Skok cen ropy

0
Marek Zuber
REKLAMA

Uważny czytelnik „Temi” wie, że mam dość sprecyzowane poglądy na światowy rynek ropy naftowej. Moim zdaniem w ostatnich latach dokonała się rewolucja i nic już nie będzie takie samo. Chodzi mi oczywiście o łupki roponośne. Przyjmujemy, trochę umownie, że przełomem był rok 2012, kiedy szczelinowanie hydrauliczne, czyli nowatorski sposób eksploatacji złóż łupkowych, stało się na tyle tanie, że doprowadziło do osiągnięcia opłacalności sporej części znanych pokładów. Dzięki temu pojawiły się nowe możliwości wydobycia także w tych krajach, które nie są członkami OPEC, czyli międzynarodowego zrzeszenia producentów ropy. Głównie chodzi mi tutaj o Stany Zjednoczone. Około dwa tysiące firm eksploatujących łupki w Stanach weszło na światowy rynek. Firm elastycznych, gotowych do działania, nietrzymających się postanowień OPEC dotyczących wielkości wydobycia. W dodatku mających dostęp do, lekko licząc, ćwierci biliona dolarów, będących w posiadaniu godzących się na podwyższone ryzyko inwestorów, chętnych działać na rynku łupków. USA są już największym producentem ropy w ogóle, a podjęcie decyzji o zwiększaniu produkcji w przypadku wzrostu cen na rynku jest natychmiastowe. Wszystko dzieje się sprawnie i szybko, a dodatkowa ropa, nawet wtedy, gdy kraje OPEC chcą ograniczać produkcję, oznacza hamulec poważniejszego wzrostu cen. I to dlatego sześć lat temu postawiłem tezę, że najbliższe lata upłyną nam przy średnich cenach w okolicach 50 dolarów za baryłkę. Z możliwymi odchyleniami na poziomie 20 USD w górę lub w dół. Ale zostawiłem sobie także furtkę. Tak miało być pod jednym warunkiem: że nic niespodziewanego, szczególnie zaś niedobrego i niespodziewanego nas nie spotka. Poważna wojna na Bliskim Wschodzie, wojna, w którą mogą być zaangażowane najważniejsze państwa regionu z pewnością czymś takim może być.

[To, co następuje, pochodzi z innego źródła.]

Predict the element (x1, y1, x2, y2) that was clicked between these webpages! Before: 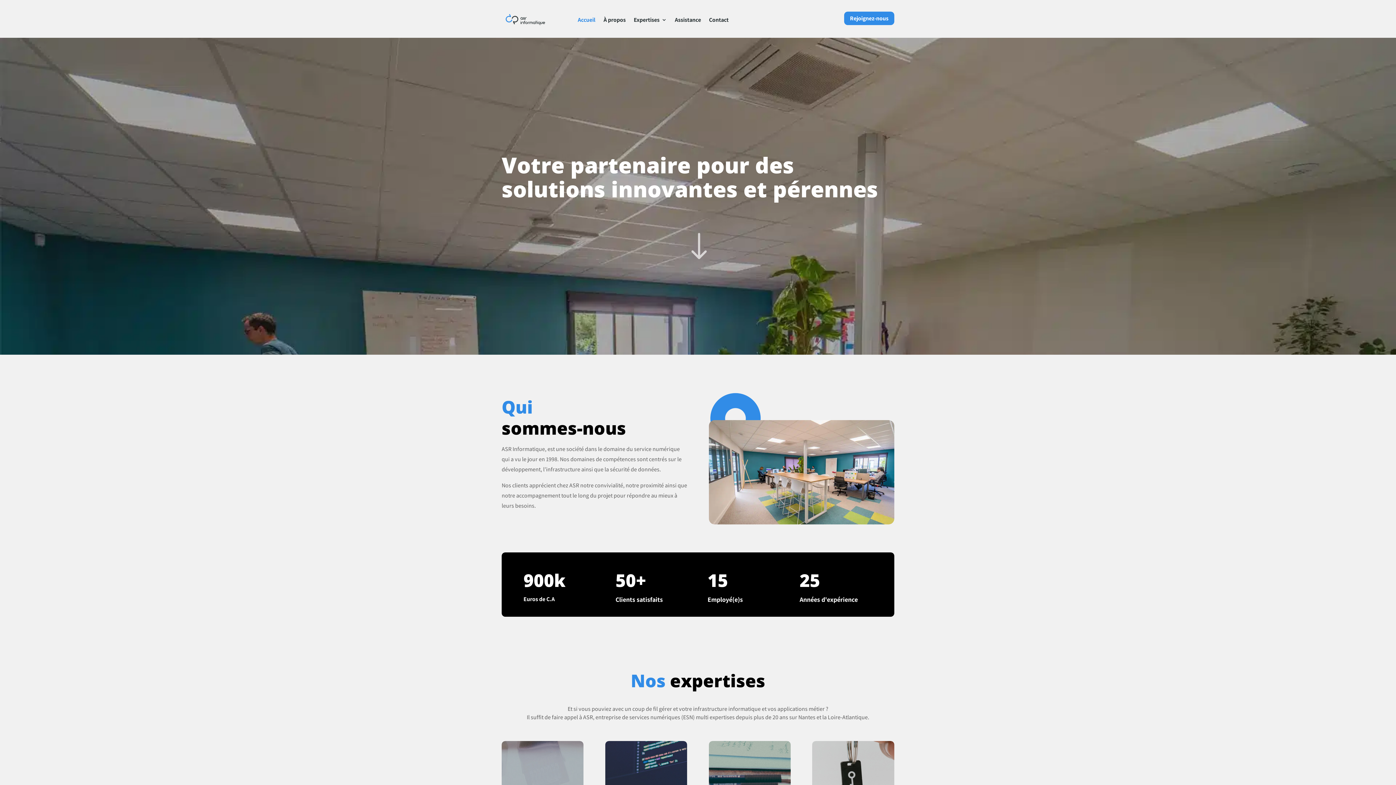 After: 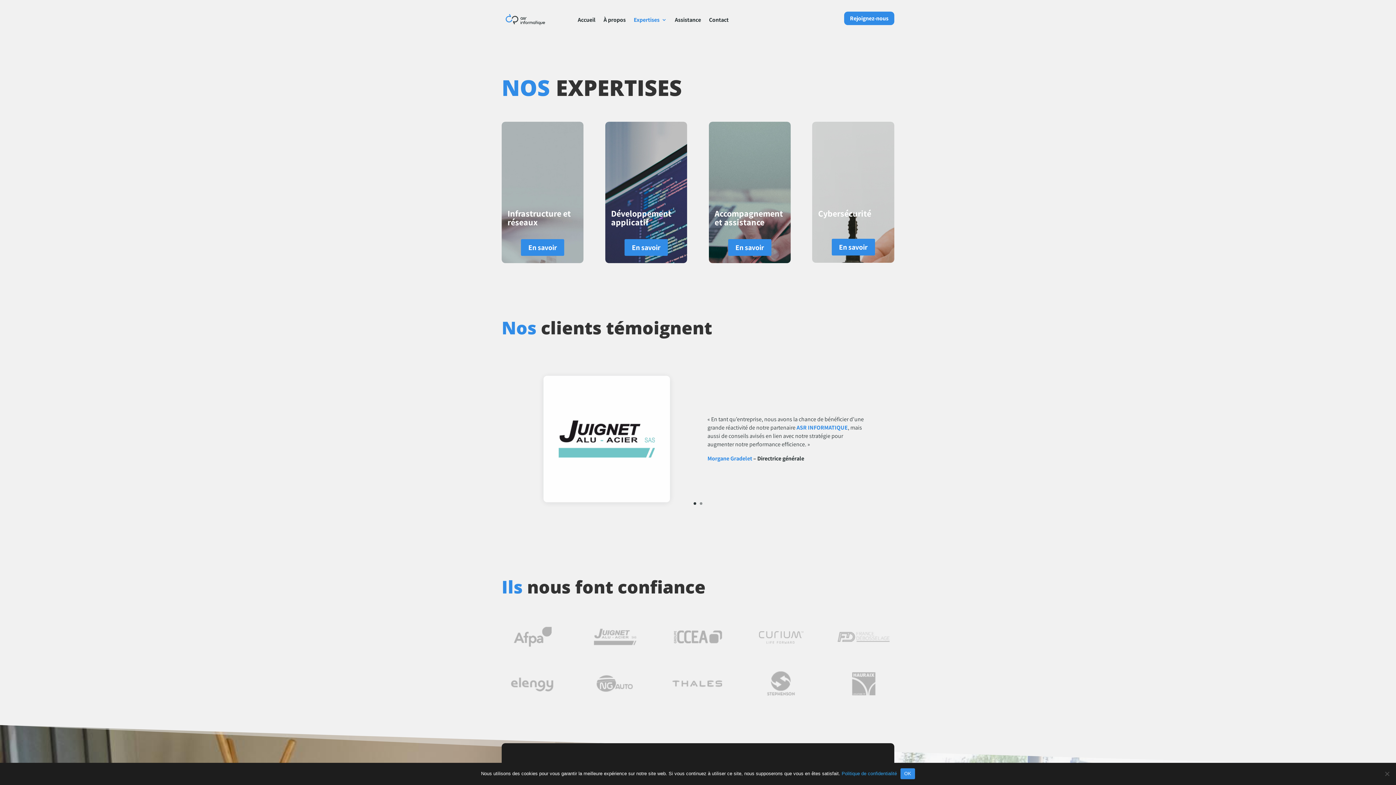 Action: label: Expertises bbox: (633, 3, 666, 36)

W efekcie ataku z początku tygodnia ropa Brent na rynkach światowych podrożała z około 60 USD do prawie 72 USD, czyli o prawie o 20% w ciągu dosłownie minut. Tak poważny skok obserwowaliśmy ostatnio w 1991 roku. I związany był właśnie z wojną, a dokładnie wojną w Zatoce Perskiej. Co prawda tym razem dość szybko przyszło uspokojenie sytuacji i cena spadła, ale ta pierwsza reakcja pokazuje, że jeśli do eskalacji konfliktu dojdzie, pisząc te słowa nie mam takiej wiedzy, możemy wybić się, i to naprawdę wyraźnie, powyżej 80 dolarów za baryłkę. A to będzie oznaczać benzynę 95 powyżej 5,50 zł za litr.

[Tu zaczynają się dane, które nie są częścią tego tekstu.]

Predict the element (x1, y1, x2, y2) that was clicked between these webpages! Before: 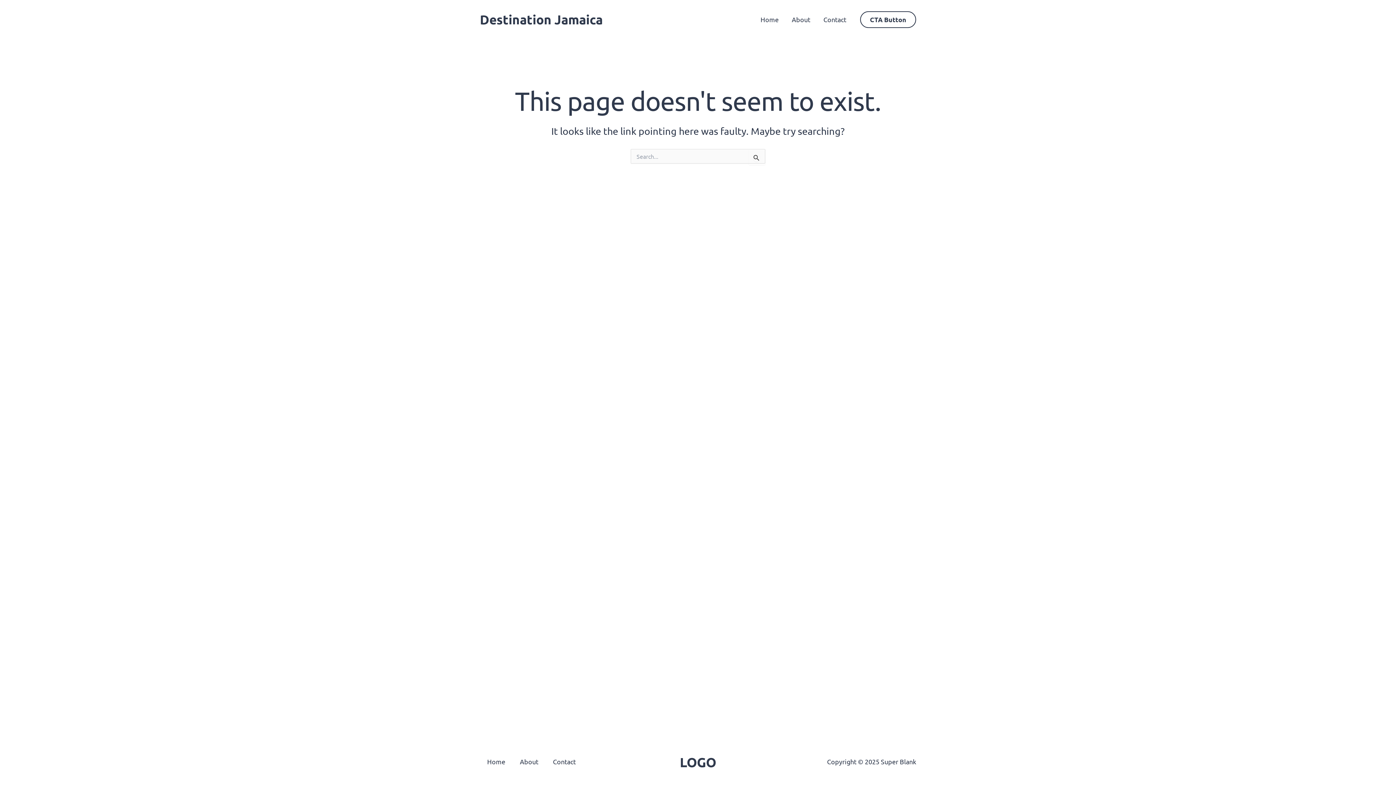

Oczywiście poprzedni skok, sprzed prawie dwudziestu lat, wiązał się z regularną wojną toczoną na terytorium kraju – wielkiego producenta ropy. Na razie takiej wojny nie ma. W dodatku dzisiaj mamy, o czym pisałem na początku, cały nowy sektor łupkowy, o którym w roku 1991 niewielu się w ogóle śniło. To jest element stabilizujący. Przy wzroście ceny amerykańscy producenci są w stanie znacząco podnieść wydobycie. Decyzje podejmą od razu, ale wydobycia fizycznie nie zwiększą istotnie w ciągu kilku dni. Na to potrzebny jest czas nieco dłuższy. Nieco, czyli będziemy mieli wiele tygodni problemów. Trudno jest dzisiaj mówić o konkretach, regularnej wojny na szczęście nie ma i oby do niej nie doszło, nie wiemy jak mogłaby ona wyglądać. Ale tak czy inaczej w sytuacji eskalacji konfliktu do wyraźnego wzrostu cen paliw musiałoby dojść. A to może mieć konsekwencje dla całego świata.

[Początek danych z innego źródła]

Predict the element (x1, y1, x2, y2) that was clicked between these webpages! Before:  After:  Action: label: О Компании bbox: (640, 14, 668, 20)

W Europie zachodniej, szczególnie w Niemczech i Wielkiej Brytanii widać wyraźnie hamowanie gospodarek. Sygnały dochodzą także z Azji, przede wszystkim z Chin, mamy także pierwsze niezbyt dobre informacje z USA. Jeśli ceny ropy wzrosną wyraźnie, będzie to kolejny negatywny czynnik działający hamująco na całą światową gospodarkę. Żeby nie dopuścić do recesji trzeba będzie uruchamiać kolejne narzędzia. A na wielu obszarach, choćby w strefie euro, jest to mocno utrudnione choćby dlatego, że stopy procentowe już od dawna są rekordowo niskie. Hamowanie świata może być zatem znacznie dotkliwsze, niż jeszcze w niedzielę, przed atakiem, sądzono.
Jeśli zatem z Bliskiego Wschodu będą dochodziły kolejne złe informacje, ich konsekwencje mogą być znacznie gorsze, niż tylko droższy dojazd do pracy, czy wyższe koszty podróży na wakacje. Bliski Wschód może przeważyć szalę i wpędzić świat w recesję.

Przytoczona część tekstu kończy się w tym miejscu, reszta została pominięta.